梁塵秘抄より3
後白河法皇選の梁塵秘抄から今様の紹介の3回目です。
仏も昔は人なりき
われらも終には仏なり
三身仏性具せる身と
知らざりけるこそあはれなれ
現代語では
仏様もかつては人であった
私達も最終的には仏になれる
仏になれる素質を持っているのに
それを自覚していないのは残念なことだ
となります。
誰でも仏になれるというのは、大乗仏教の如来蔵思想と呼ばれる考え方です。生き物は全て仏になる可能性を秘めていますが、すぐ来世で仏になることが出来るのは人だけであり、また転生の中で人に生まれる可能性はものすごく低いというのが当時の常識でした。
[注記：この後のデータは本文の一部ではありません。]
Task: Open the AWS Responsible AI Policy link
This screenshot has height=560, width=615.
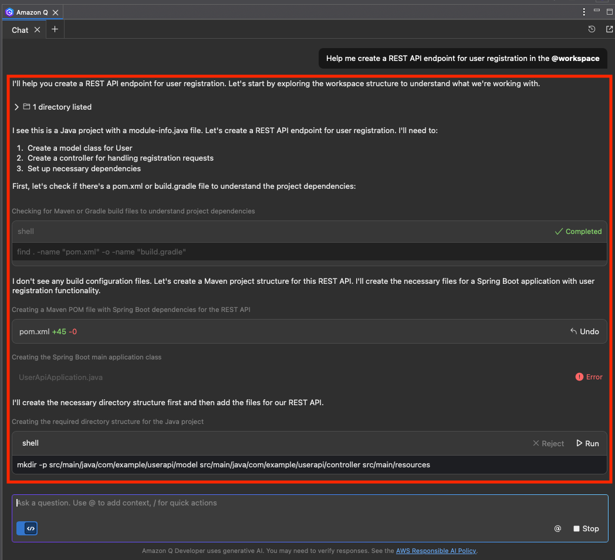Action: [436, 551]
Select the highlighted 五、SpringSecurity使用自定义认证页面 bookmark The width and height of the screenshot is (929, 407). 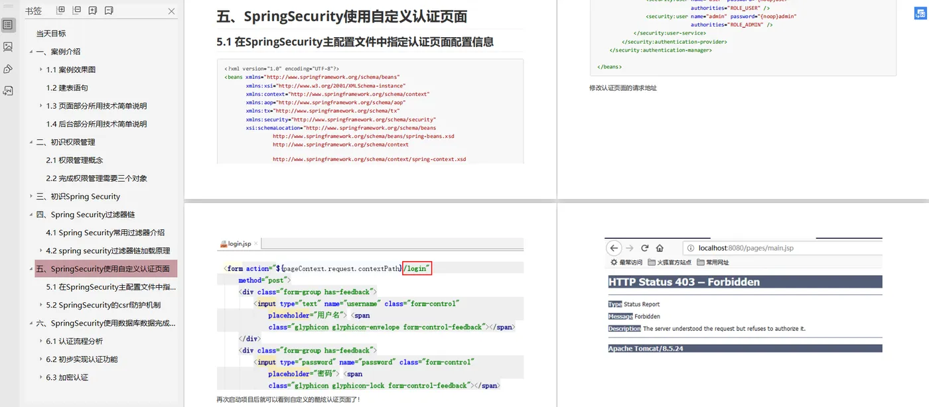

この今様は、せっかく人に生まれ仏になれるチャンスを得た私達なのに、多くの人が煩悩にまみれて無駄に人生を過ごしていることのもどかしさを歌っているのです。
この今様は替え歌の方が有名で、平家物語で白拍子(男装の芸妓)の祇王がうたっています。
平清盛にみそめられた祇王でしたが、祇王が情けをかけた後進の仏御前に心移りした清盛から捨てられてしまいます。しかし、仏御前は祇王に義理立てをして清盛になびきませんでした。女心がまるで分かっていない清盛は、こともあろうか、捨てた祇王に仏御前の機嫌をとるための歌や舞を奉じるように命じるのでした。その場で祇王はこう歌いました。
仏も昔は凡夫なり
われらも終には仏なり
いずれも仏性具せる身を
隔つるのみこそ悲しけれ
先述の今様に仏御前と自分の悲しさを取り込んで即興の詩として歌ったのでした。
その後、祇王とその母と妹は出家し仏道に入り、程なくして仏御前も後をおって出家し四人で過ごしたということです。後白河法皇の長講堂の過去帳にはこの四人の名があると言われており、女性たちの悲しい運命に法皇も心をよせていたのかも知れません。